The internal representation of entities in the brain are percepts consisting of sensory experience during selected motor actions. These tend to cluster for entities that we come to see as similar (e.g., rocks in cluster (A) and are distinct in at least some dimensions for entities that are different (e.g., hammers in cluster (B). Given such an associative memory, it is possible to see whether a given percept will likely discriminate between currently probable alternatives for an entity’s identity, as well as to look up the motor action that gives rise to a desired pattern of sensory feedback when manipulating an identified entity. Adapted from (Loeb and Fishel, 2014).

FIGURE 4

Suppose that an individual has previous experience exploring various hammers, sticks and rocks and then learns the high-level task of driving a nail that includes a subset of those exploratory actions while using a hammer (highlighted in yellow).
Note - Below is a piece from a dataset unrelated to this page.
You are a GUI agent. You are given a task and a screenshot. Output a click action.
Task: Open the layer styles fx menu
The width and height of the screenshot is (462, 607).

In the absence of a hammer, the previously experienced entities that produce the most similar sensory activity (+s indicate relative strength) for the relevant actions will be rocks, which afford driving a nail. (Ia = spindle primary afferent; GTO = Golgi tendon organ; SAII = slowly adapting,skin-stretch receptors; SAI = slowly adapting, normal force receptors; RA = rapidly adapting vibration receptors; P=Pacinian corpuscles).

FIGURE 5

A highly simplified version of the typical spinal circuitry that mediates between commands from the cerebral cortex (bracketed lines indicating excitatory drive) and two muscles that could be used as either synergists or antagonists (e.g., wrist ulnar extensor and wrist radial extensor). Proprioceptive feedback arises from Golgi tendon organs (GTO) that sense force and muscle spindles whose sensitivity to length and velocity is independently modulated by the fusimotor gamma static and gamma dynamic neurons, respectively. The muscle fibers are controlled by alpha motoneurons (α) that provide inhibitory feedback via Renshaw cells (R). Other inhibitory interneurons are identified as Ia and Ib and excitatory propriospinal neurons (PN). An unknown number of the synapses are subject to presynaptic modulation (s) from other interneurons not explicitly depicted. Some of this is known to be driven by cutaneous receptors (Rudomin and Schmidt, 1999), suggesting a role in impedance control (Hogan, 1984) during dexterous manipulation. Adapted from (Raphael et al., 2010).

FIGURE 6

(A) Oropod model with two unidimensional limbs, each with two antagonist muscles. (B) Somatosensory receptors (C-cutaneous, Ib-Golgi tendon organ, II-spindle secondary, Ia-spindle primary) projecting onto beta motoneurons (βMNs) that have fusimotor collaterals. (C) Spinal neural network with 16 each excitatory (INe) and inhibitory (INi) interneurons receiving inputs with initially randomized gains from each other and all somatosensory afferents and projecting to all βMNs with randomized gains; direct inputs from Ia to βMNs; activity pattern generator (APG) of twitches in each muscle with randomized timing, amplitude and duration. (D) Development of input synaptic weights (color code at bottom) for each neuron type during simulated fetal development. After roughly a days’ worth of experience the initially random synaptic weights reorganize into mature and stable patterns, with only slow and sparse changes in the later stages. Redrawn from (Enander et al., 2022b), which provides detailed analysis of emergent patterns of connectivity that resemble those shown in Figure 5.